__Problem requirements__
In the listing below, the lines starting with the line with "Task: Expand the" and going on through the line with "This screenshot has height=575, width=880." are to be reproduced exactly, and only those.

__Data shown__
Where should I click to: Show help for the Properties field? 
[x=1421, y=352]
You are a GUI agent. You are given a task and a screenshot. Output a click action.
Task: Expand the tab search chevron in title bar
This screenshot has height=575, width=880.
* * *
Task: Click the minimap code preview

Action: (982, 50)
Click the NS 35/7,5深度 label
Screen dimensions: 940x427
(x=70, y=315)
==
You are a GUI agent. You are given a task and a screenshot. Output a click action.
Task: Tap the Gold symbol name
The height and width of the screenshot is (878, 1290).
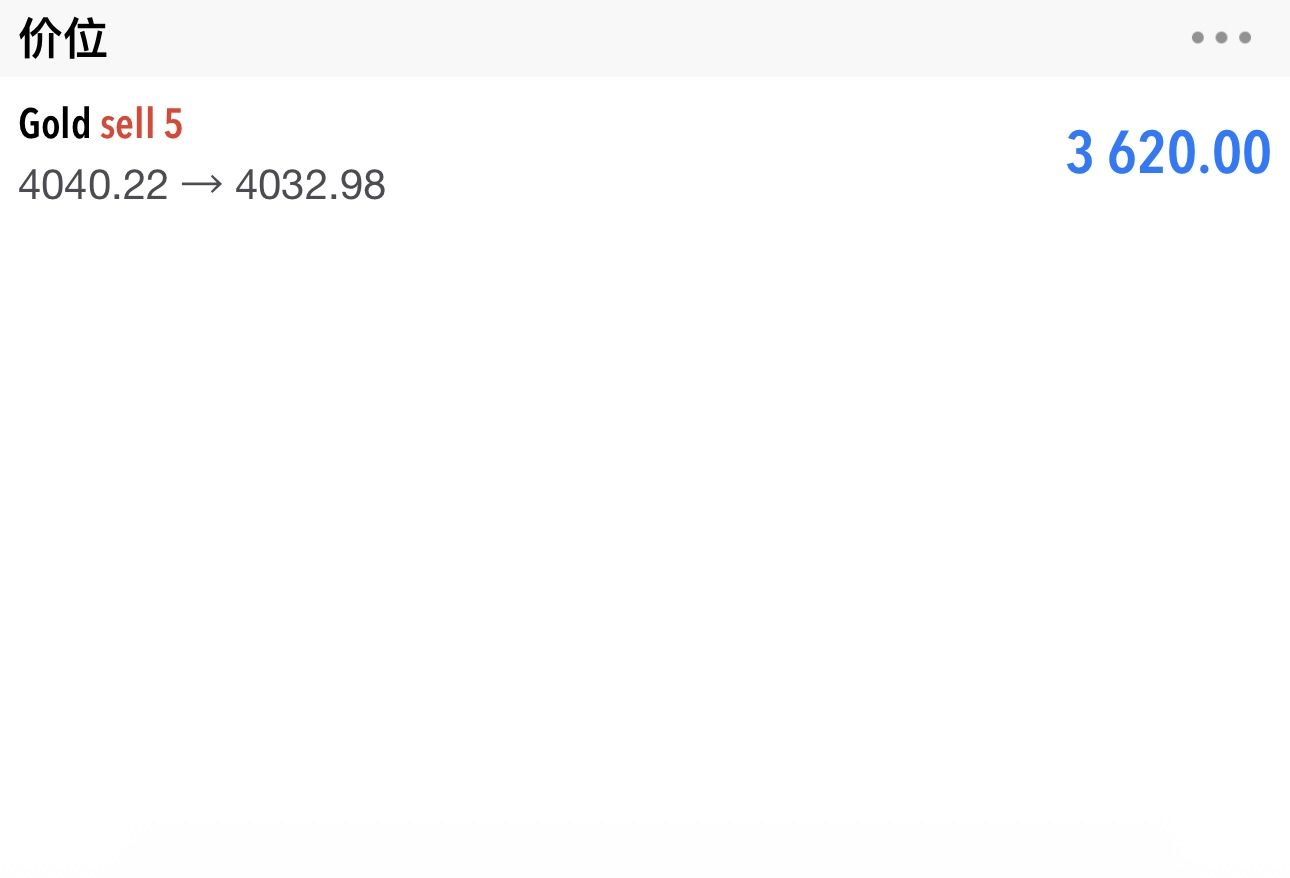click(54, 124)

__Solved exercise__
Task: Expand the tab search chevron in title bar
This screenshot has height=575, width=880.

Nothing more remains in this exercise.